Dubai World, the state-owned holding company seeking to restructure $14.2 billion of debt, has offered creditors a so-called shortfall guarantee as part of a repayment plan, a person close to the Dubai government said.

If the sale of Dubai World's assets does not generate sufficient cash to repay loans, the government will make up the shortfall up to a certain level, said the person, who declined to be identified because the discussions are private. The guarantee clause was not outlined in Dubai World's announcement last week when the restructuring plan was announced.

"This is certainly an improved offer from the earlier one," said Murad Ansari, a Riyadh-based analyst at Egyptian investment bank EFG-Hermes Holding SAE. It "provides a little more comfort to lenders that their loans will be repaid."

Dubai World, one of the emirate's three main state-owned holding companies, and its property unit Nakheel PJSC, are seeking to renegotiate terms on $24.8 billion of debt after the global credit crisis battered Dubai's property market and hurt the ability of the emirate's companies to raise loans.

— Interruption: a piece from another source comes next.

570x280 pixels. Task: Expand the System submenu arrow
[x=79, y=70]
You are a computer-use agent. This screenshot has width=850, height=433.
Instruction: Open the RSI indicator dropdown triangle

The Dubai government and its state-owned companies racked up $109.3 billion of debt, according to International Monetary Fund estimates, as the emirate sought to transform itself into a tourism, trade and financial services hub.

Dubai World asked creditors on March 25 to roll over outstanding debt into two new loans of five-year and eight-year maturities. Lenders will be paid their principal in full, although the interest rate on the loans is still being negotiated with the creditor banks, Dubai World's chief restructuring officer, Aidan Birkett, said then.